D'entrée, la section "Les jeux de la poupée" installe le visiteur dans cette "étrangeté inquiétante" qui caractérise toute l'oeuvre de Bellmer : images fortes, violentes, habitées qualifiées de subversives et toujours dérangeantes.
La première version sera le sujet de maintes photos destinées à l'édition dont la première "Die Puppe"en comporte 10.
La seconde poupée avec des articulations en boules, à la manière des mannequins en bois pour peintres, donnera lieu à une second volet de photos "La Poupée seconde partie" puis à une troisième édition enrichie des textes de Paul Eluard et de photos coloriées à la main qui paraîtra en 1949.

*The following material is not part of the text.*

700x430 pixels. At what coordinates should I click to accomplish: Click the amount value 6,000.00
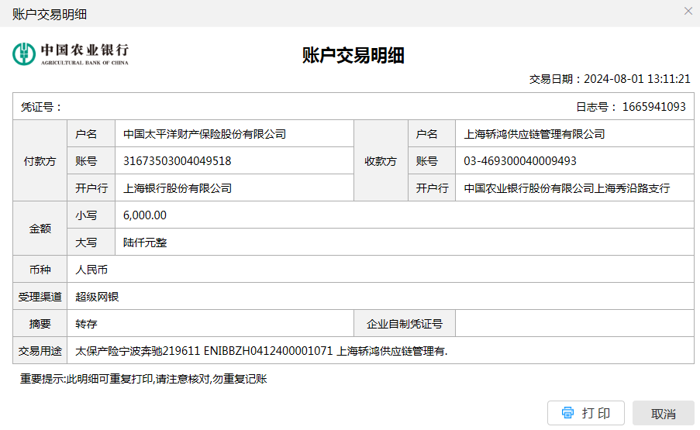(x=145, y=215)
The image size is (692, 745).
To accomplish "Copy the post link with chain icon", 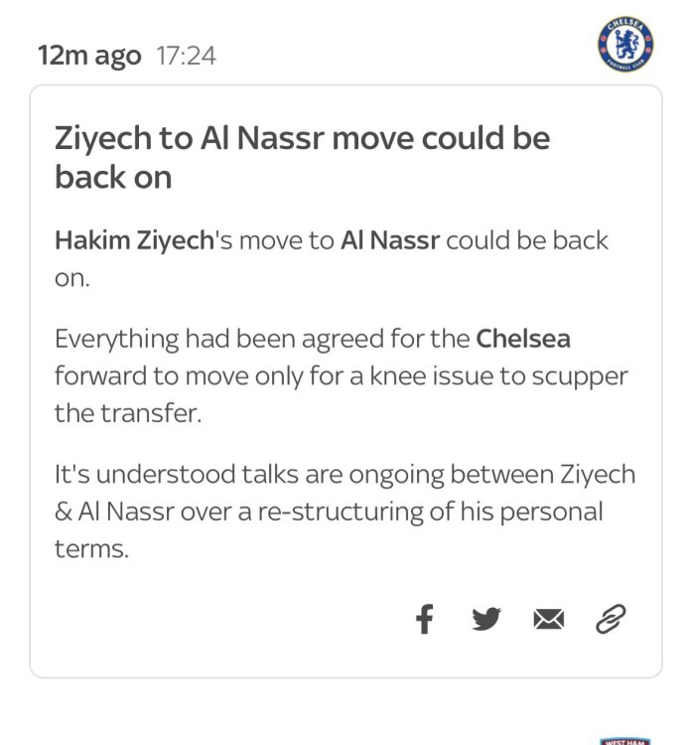I will point(611,619).
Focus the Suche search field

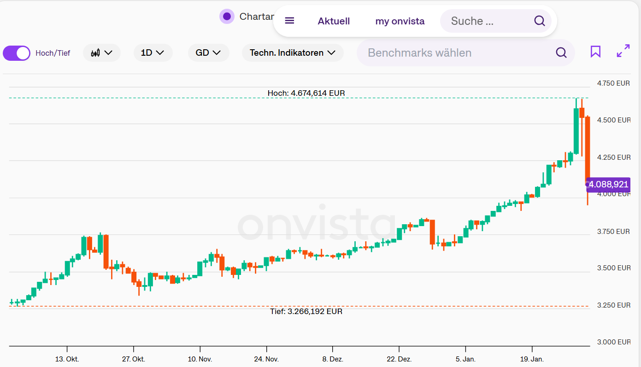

Objet symbolique et érotique, la poupée est rarement représentée dans son intégrité. Elle est démembrée, torturée, monstrueuse, ligotée, décapitée, et mise en scène elle matérialise tous les désirs, toutes les perversions, tous les fantasmes et toutes les sublimations. Contextualisée, elle est photographiée dans un environnement familier qui renforce l'impression d'inquiétante étrangeté de l'image.

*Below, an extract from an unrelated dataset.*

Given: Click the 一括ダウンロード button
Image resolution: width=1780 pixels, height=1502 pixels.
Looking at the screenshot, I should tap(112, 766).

Ainsi la poupée concentrait à la fois les possibilités plastiques de l'objet qu'elle est, les implications esthétiques qu'elle signifie et les représentations mentales qu'elle concrétise.
C'est sans aucun doute la partie de son oeuvre qui est la plus connue. Mais Hans Bellmer est également un peintre et un dessinateur fulgurant tant par le trait que par l'inspiration.
Egalement sont présentés de nombreux de dessins, gouaches, peintures, découpages, croquis qui représentent d'étranges et fantasmagoriques personnages, sorte de métamorphoses du corps qui tend à l'hermaphrodisme et qui visitent les profondeurs de l'inconscient.
La même esthétique raffinée et violente se retrouve dans ses dessins dont le trait fin, minutieux et sinueux serpente sur la feuille et ne représente pas qu'une figure, un objet ou un paysage mais une histoire à déchifrrer. Un rêve, un fantasme, une pulsion du désir qui s'inscrivent dans une recherche fondamentale, à travers le retour à l'eden primal, la question ultime : l'origine de la vie.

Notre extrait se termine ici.